Since 2010, more than 2200 Romanians have come into California from Mexico illegally and surrendered to the first U.S. Border Patrol agent they saw, according to Border Patrol statistics and accounts.
Many of them surrendered in Imperial Beach, some in Campo, and others in the El Centro district, according to Border Patrol spokesman Bill Brooks. They are not trying to use the ports of entry, officials said.
"They know exactly what they are doing," San Diego sector chief Paul Beeson said. "They come in groups of a dozen or so that include children, say they are families and that the women are pregnant."
Patrol agents say the groups surrender peacefully and easily — without running — and seem to seek out agents to surrender to. Agents say that some of them insist on being called “Gypsies” rather than Romanian.
Roma, the ethnic minority some call Gypsies, live in the Czech Republic, Hungary, Romania, and other Eastern European countries. They were persecuted and murdered by the Nazis and have again become targets of neo-fascist groups in Eastern Europe. They have their own language, Romani, which linguists say is derived from Hindi.
According to Amnesty International, the 10 million to 12 million Roma in Europe are subject to hate crimes and discriminatory laws. More than 120 violent crimes, including murder and bombings, targeted Roma in Europe in the past five years.

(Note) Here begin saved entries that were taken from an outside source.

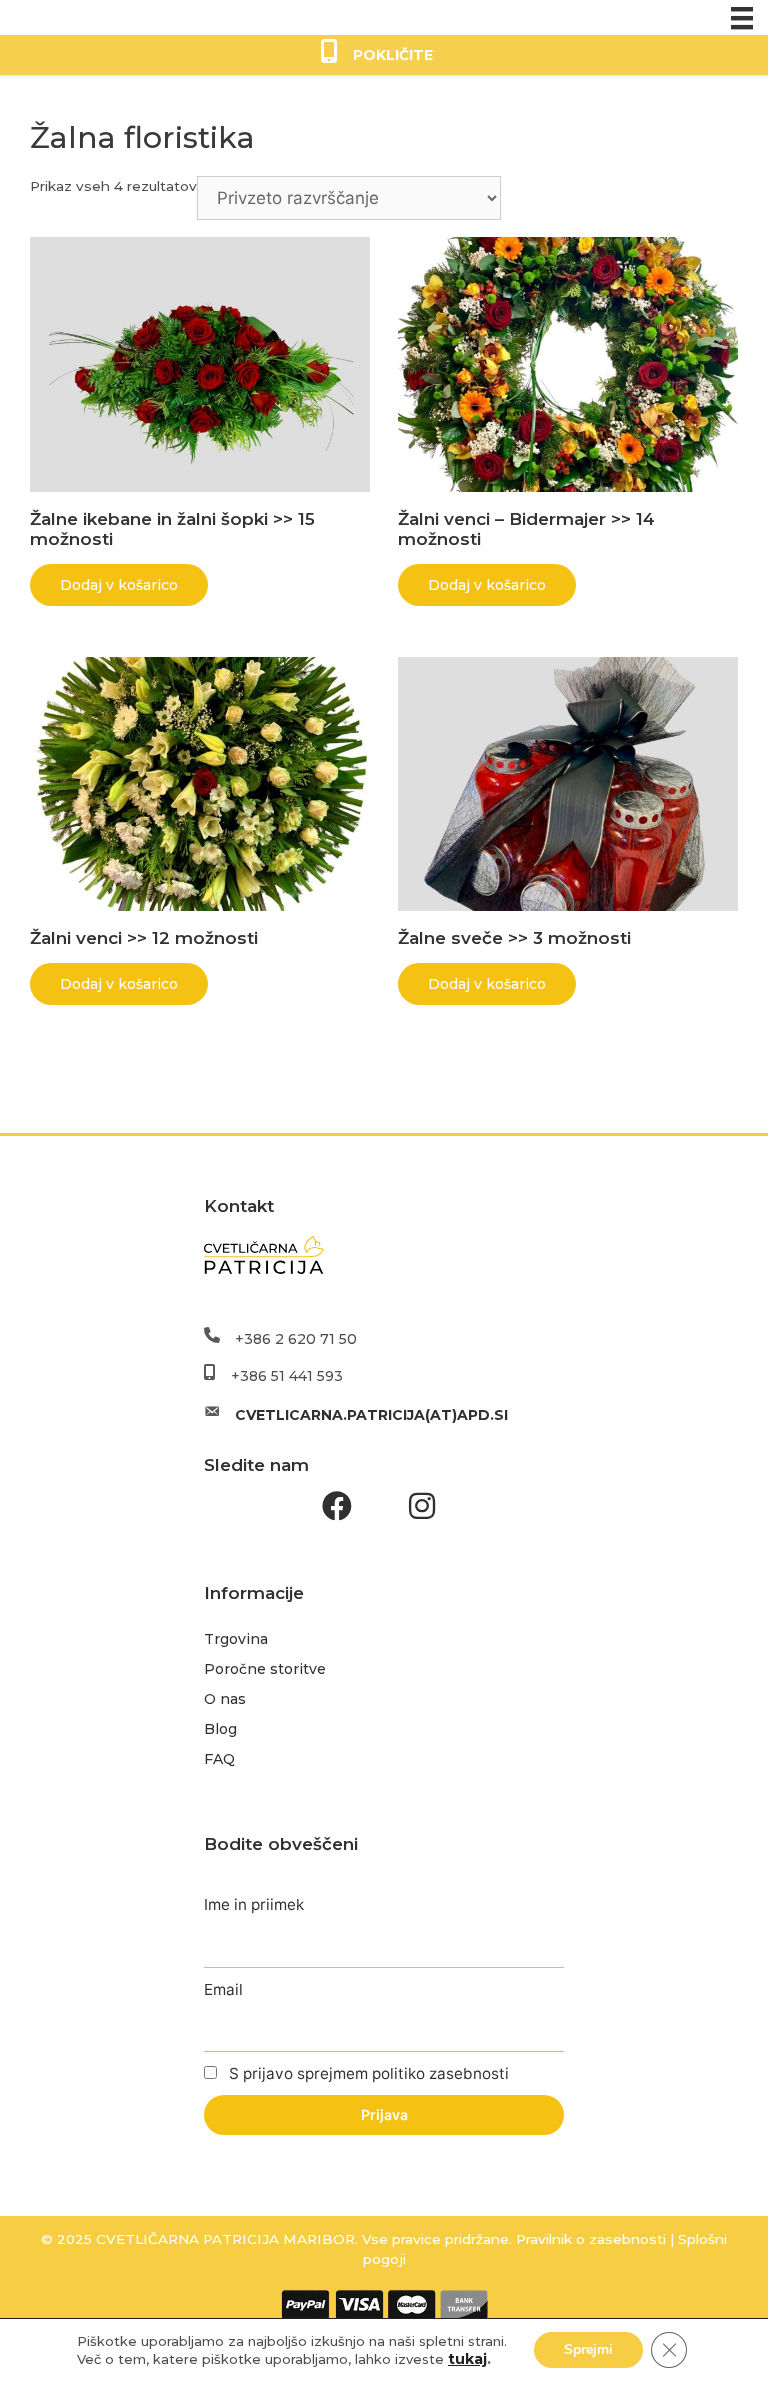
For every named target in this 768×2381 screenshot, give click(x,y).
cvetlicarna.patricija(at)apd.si (371, 1415)
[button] (337, 1506)
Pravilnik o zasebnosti (589, 2239)
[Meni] (742, 17)
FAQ (219, 1759)
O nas (225, 1699)
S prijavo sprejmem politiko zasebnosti (367, 2073)
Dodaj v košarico (119, 585)
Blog (220, 1729)
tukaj (467, 2359)
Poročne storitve (265, 1669)
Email (223, 1989)
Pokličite (393, 55)
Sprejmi (588, 2349)
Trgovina (236, 1639)
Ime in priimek (254, 1904)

Until recently, Roma were able to obtain refugee status and benefits once they arrived in Canada. But they have been turned away from traditional ports of entry or have been unable to obtain travel visas directly to Canada or the U.S.; Mexico, however, will let them enter the country.
Once the people officially identified as Romanian have crossed the U.S.-Mexico border and have been processed by the Border Patrol, they are given an immigration hearing date and released, as long as there's no significant criminal history or other information that would trigger a detention. Then they disappear.
So far this year, more than 300 have entered the U.S. from Mexico and surrendered. Last year may have been the peak year, with more than 800 reported Romanians — up from 670 in 2011 and more than 400 in 2010. By contrast, just 37 Romanians were caught by the Border Patrol along the California border between 2005 and 2009, according to Border Patrol statistics.
News accounts from Romania and Canada suggest that they are funneling through Mexico to California and on to Canada, where, until recently, members of the Roma ethnic minority group could still attain refugee status.
In March, the Associated Press reported that Romanian officials had arrested three men who were using eight travel agencies in the southern city of Craiova to smuggle Romanians to Canada through Mexico. And the Canadian Broadcast System has done a series of stories on Roma entering Canada illegally from the U.S. in order to seek asylum there.